Esse método é usado contra três grandes inimigos: os Estados Unidos, os xiitas e, em menor grau, a Europa. O grande objetivo é fazer uma revolução ultraconservadora contra os países do Ocidente que desafiam o Estado Islâmico e contra o que eles chamam de “insurgência dos xiitas”, o outro grupo de muçulmanos que lidera grandes potências do Oriente Médio, como o Irã.

O califado

Apesar de não haver fronteiras geográficas para o Estado Islâmico, há uma instituição por trás. Em junho de 2014, o EIIL anunciou a criação de um califado nas terras do Iraque e da Síria por ele dominadas. Assim sendo, o califa al-Baghdadi se autodeclarou a autoridade principal da religião no mundo.
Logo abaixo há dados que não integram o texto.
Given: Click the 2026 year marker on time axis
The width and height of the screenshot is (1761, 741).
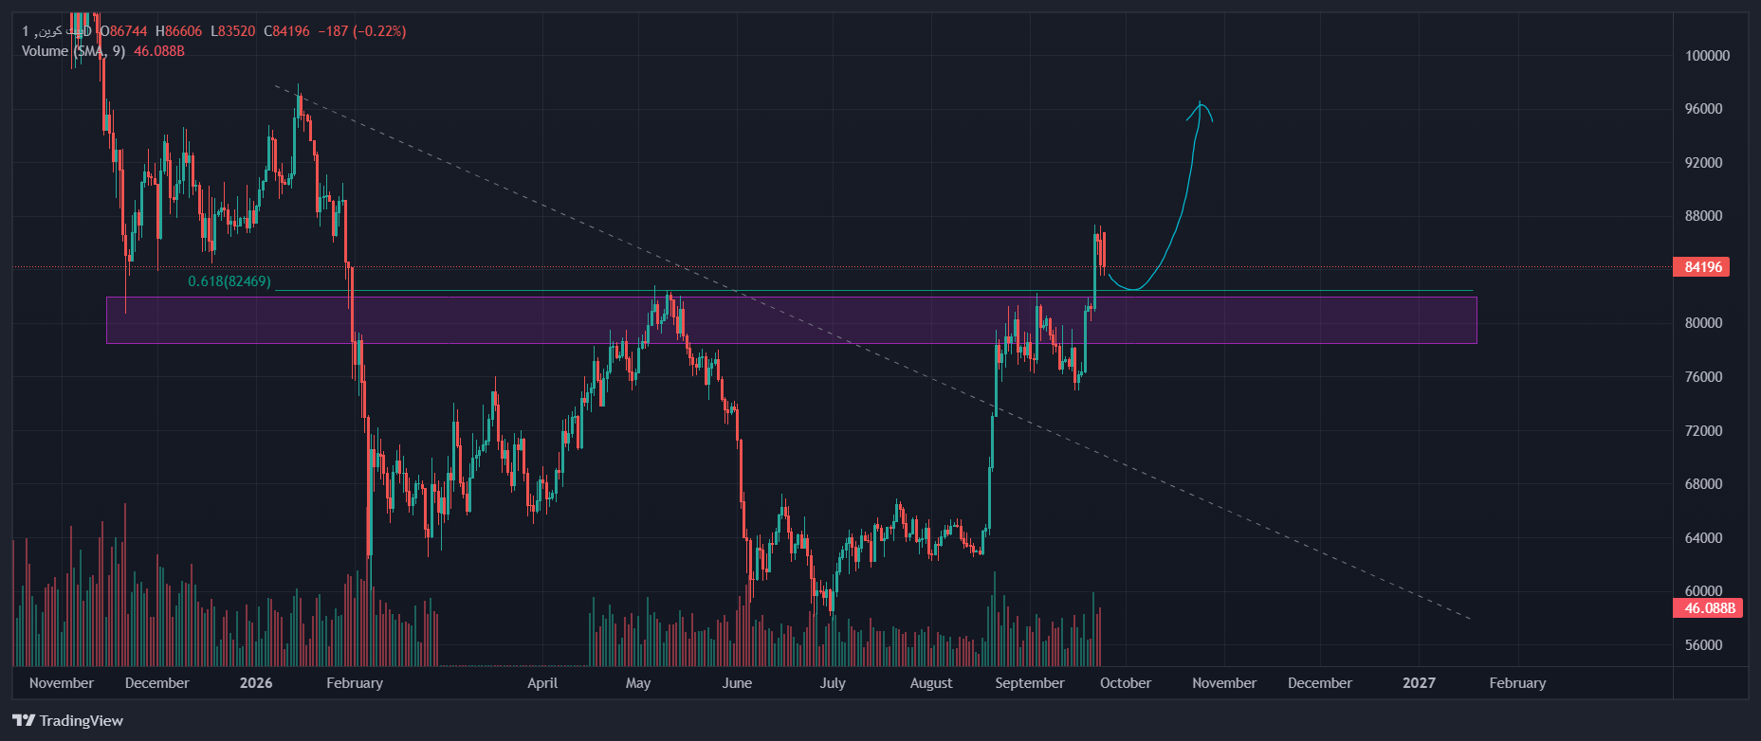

O califado, como dissemos, é a forma de governo islâmica em que o líder é considerado sucessor do profeta Maomé. Foi utilizada pouquíssimas vezes na história por povos muçulmanos. Uma das principais características desse tipo de governo é o caráter expansionista, sem reconhecer as delimitações políticas modernas. Com um regime de califado, o Estado Islâmico vem justamente aumentando sua extensão territorial sobre diversas cidades da região, principalmente no Iraque e na Síria.

O futuro

Ainda não se sabe onde a guerra contra o Estado Islâmico vai parar. Este ano os militantes chegaram a ocupar 50% do território da Síria, e várias cidades do Iraque estão sob controle dos terroristas. Mas a pressão contrária segue crescendo. Afinal, a coalizão internacional que combate diariamente o regime conta com a parceria de governos vizinhos, cada vez mais desgostosos com um grupo que não respeita os limites políticos da região.

É fato que nos últimos meses a situação mudou de figura. A comunidade mundial parou de apenas assistir ao expansionismo do EIIL e está buscando formas mais complexas de derrubar o regime. Como eles continuam expandindo e dominando poços de petróleo e de gás, principal fonte de financiamento dos terroristas, o segundo semestre de 2015 será definitivo para se conseguir um enfraquecimento do Estado Islâmico.